Soyuz capsule docks safely with space station
KOROLYOV, Russia -- A Russian Soyuz spacecraft carrying South Korea's first astronaut docked successfully at the international space station on Thursday.
The Soyuz TMA-12 craft and its passengers — Yi So-yeon, a South Korean bioengineer, and cosmonauts Sergei Volkov and Oleg Kononenko — hooked up with the orbiting station two days after its launch from the Baikonur cosmodrome.
"The docking went on as scheduled in automatic mode," Mission Control spokesman Valery Lyndin said.
The flight was the first mission for all three space travelers.
"Our cosmonauts had no experience but, as you saw, everything went successfully," Vitaly Davydov, deputy head of Federal Space Agency, said at a news conference at Russia's Mission Control in Korolyov just outside Moscow.
Several hours after the docking, when mission engineers made sure the connection was tight, the crew opened the hatches and floated into the station. Yi floated in with a big grin, waving at a camera.
South Korea paid Russia $20 million for Yi's flight, which followed a 2006 competition that drew 36,000 applicants to become the country's first astronaut.

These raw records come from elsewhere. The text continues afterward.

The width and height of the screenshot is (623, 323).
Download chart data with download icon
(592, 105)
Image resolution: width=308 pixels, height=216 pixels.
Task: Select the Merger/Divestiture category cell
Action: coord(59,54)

Ko San, a mathematician, was originally supposed to fly on the Soyuz. He was relegated to the backup crew in March after he was accused of removing technical materials from a cosmonaut training center library without authorization. Yi, Ko's backup, replaced him on the primary crew.
Russian space officials referred to Yi as a space flight "participant," a title reflecting her status as a commercial space traveler.
Pak Hong Yul, the head of South Korea's space agency, sounded somewhat vexed when Russian officials said they were referring to Yi as a "participant" of space flight because of her lack of previous space experience.
"No matter what she is called, she is our first Korean astronaut," Pak snapped.
The Soyuz flight also marked a milestone for the mission commander, Volkov, who became the first second-generation astronaut or cosmonaut to reach space.
Volkov's father, Alexander Volkov, is a decorated cosmonaut from the Soviet era. On his last journey, he left Earth as a Soviet citizen and returned as a citizen of the new Russian Federation, following the breakup of the Soviet Union.
Volkov and Kononenko are both scheduled to spend six months as part of the orbiting station's crew. They will join American astronaut Garrett Reisman, who arrived last month on the U.S. space shuttle Endeavour.
Yi is to return to Earth on April 19, along with two of the station's other current occupants, American astronaut Peggy Whitson and flight engineer Yuri Malenchenko.